PROBLEM
Output the data as a Markdown table with columns "Num" and "Content". Each row should hold a line number and its line, and blank lines should be skipped. Include only the part that opens with the line containing "Given: Click the" and closes with the line containing "Action: 234,663".

MATERIAL PROVIDED
..............................

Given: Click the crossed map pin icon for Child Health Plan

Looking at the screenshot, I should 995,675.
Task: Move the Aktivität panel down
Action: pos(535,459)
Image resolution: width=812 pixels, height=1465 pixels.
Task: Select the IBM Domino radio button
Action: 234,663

..............................

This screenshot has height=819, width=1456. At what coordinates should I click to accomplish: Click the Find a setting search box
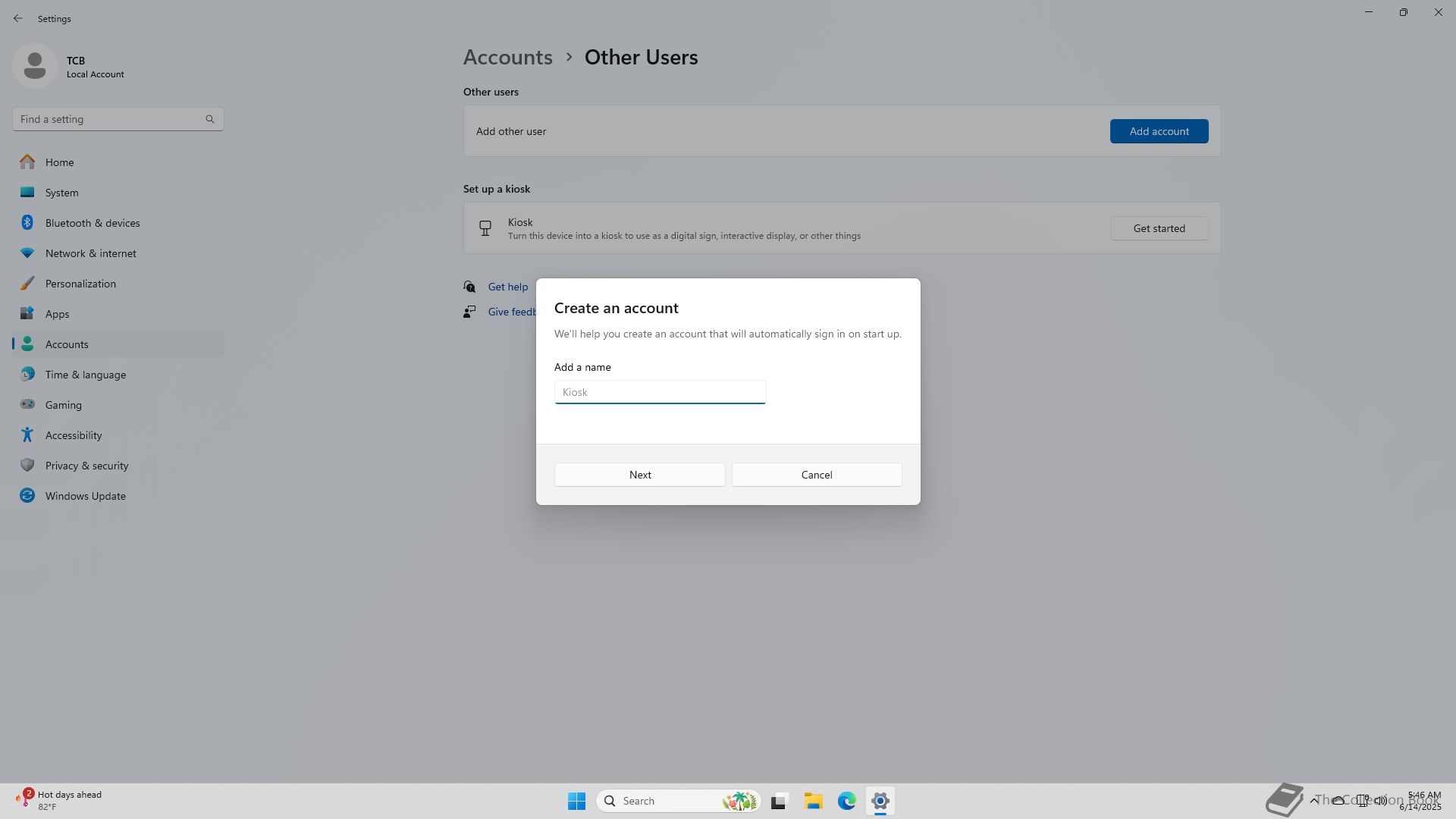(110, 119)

..............................

COMPLETE OUTPUT
| Num | Content |
|---|---|
| 1 | Given: Click the crossed map pin icon for Child Health Plan |
| 2 | Looking at the screenshot, I should 995,675. |
| 3 | Task: Move the Aktivität panel down |
| 4 | Action: pos(535,459) |
| 5 | Image resolution: width=812 pixels, height=1465 pixels. |
| 6 | Task: Select the IBM Domino radio button |
| 7 | Action: 234,663 |